The Chadwicke

Decision Date19 January 1887
Citation29 F. 521
PartiesTHE CHADWICKE. v. THE CHADWICKE, etc. BOLCKOW, VAUGHAN & CO., Limited,
CourtU.S. District Court — Southern District of New York

Wilcox Adams & Macklin, for libelants.

Butler Stillman & Hubbard and W. Mynderse, for claimants.

BROWN J.

The libel in this case was filed to recover damages against the steam-ship Chadwicke, for refusing, on arrival at New York to go to Perth Amboy to unload, as it is claimed she was bound to do, on request, under a stipulation of the charter.

On the eleventh of January, 1886, at Middlesbro' on Tees England, the vessel was chartered to the libelants to take on board 1,300 tons of spiegel iron, etc., and, 'being so loaded, therewith to proceed to the port of New York, Perth Amboy, Jersey City, Hoboken, or Brooklyn, and there deliver the same as ordered on arrival. ' The charter, however, provided that the vessel was 'to be addressed to the freighter's agent at the port of discharge; the captain to sign bills of lading as presented, without prejudice to this charter. ' Three days afterward, the cargo being put on board, a bill of lading, in the common printed form, was signed by the master, stating the steamer to be 'bound for New York,' and that the cargo was to be delivered 'at said port of New York, * * * unto C. L. Perkins, Esq., 30 Pine street, or his assigns, * * * and all other conditions as per charter-party;' the port and consignee's name being written in the usual blank spaces.

The steamer arrived at the quarantine station of the port of New York on the fifth of February, 1886, where a telegram from Mr.
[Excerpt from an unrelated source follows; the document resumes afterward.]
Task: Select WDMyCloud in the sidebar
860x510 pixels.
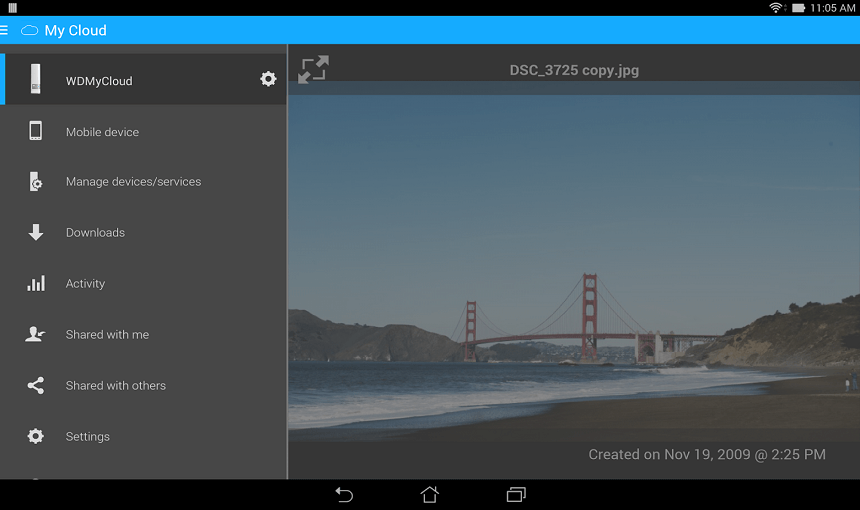Action: pos(99,81)
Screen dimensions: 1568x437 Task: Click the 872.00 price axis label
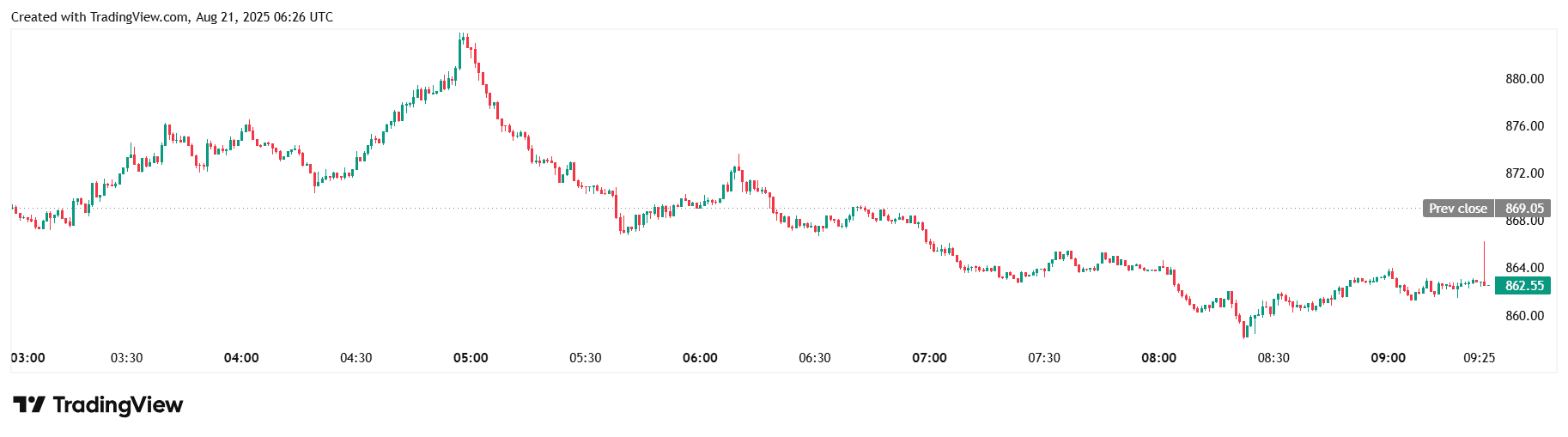[1524, 173]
Perkins to the master dated January 30, 1886, was awaiting his arrival, and was received by the master, directing the steamer to Lehigh Valley Railroad dock, at Perth Amboy. Instead of going thither, he came up the bay, anchored off the Battery, reported to Mr. Perkins, the charterer's agent in New York, demanded to be unloaded there according to the terms of the bill of lading, and refused to go to Perth Amboy. After the charter had been signed, the libelants informed Mr. Perkins, by telegram, of the option contained in the charter. Thereupon the agent obtained an advance of 50 cents a ton upon a contract then pending, in consideration of a delivery of 1,000 tons of the iron at Perth Amboy, instead of 'ex ship' at New York. The option was worth to the libelants precisely $500.
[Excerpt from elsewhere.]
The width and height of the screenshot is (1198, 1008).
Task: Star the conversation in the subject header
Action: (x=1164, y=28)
The claimants contend that the bill of lading, in making the port of New York the place of delivery, determined the charterer's option; and that he had no right afterwards to direct the vessel elsewhere. Perth Amboy is a different port, and in a different collection district, from New York, although not much further from quarantine, where the master first received his notice, than are the ordinary discharging berths for such cargo in the port of New York. The consular invoices, sworn to by the libelants before the consul at Middlesbro', declared that the cargo was shipped for New York, and designed to be entered there. The Revised Statutes require that manifests shall be prepared at a distance of four leagues from the coast, stating the destination of the cargo, and the intended port of entry, and require the vessel, when arriving within the limits of the port, to make entry there; although there are provisions under which goods destined for different ports, or arriving for orders, may, after arrival at one port, proceed to another port for delivery of the cargo. Sections 2776, 2779, 2807, 2811, 2812. The master in preparing his manifest stated New York as the only port, and entered his vessel at the New York custom house.
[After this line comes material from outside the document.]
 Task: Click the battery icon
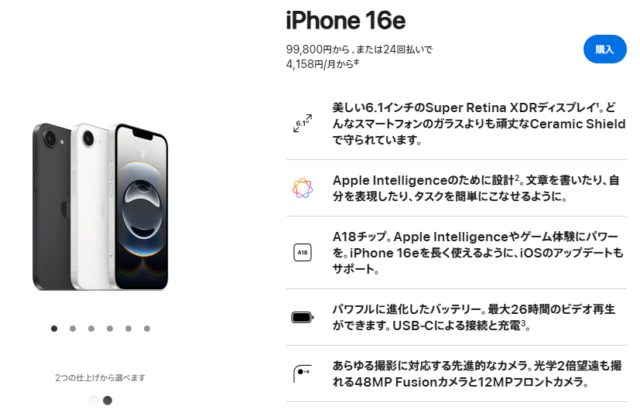point(302,317)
The disposition of the cargo was evidently designed to be left to the charterer's agent in New York. All the other places of alternative delivery named in the charter are in the immediate vicinity of New York. There is not the slightest reason to suppose that the shipper, in making out the consular invoices and the bill of lading for 'the port of New york,' actually intended either to waive his option as to the place of final delivery, or to charge himself with any irregularity in a delivery at Perth Amboy, should that be directed by his agent, even if he knew that Perth Amboy was a different collection district from New York, which he probably did not know. The charter-party provides that the cargo is to be delivered at any one of the five places named 'as ordered on arrival.' The very terms of the charter provide, therefore, for an option to be exercised at the end of the voyage;...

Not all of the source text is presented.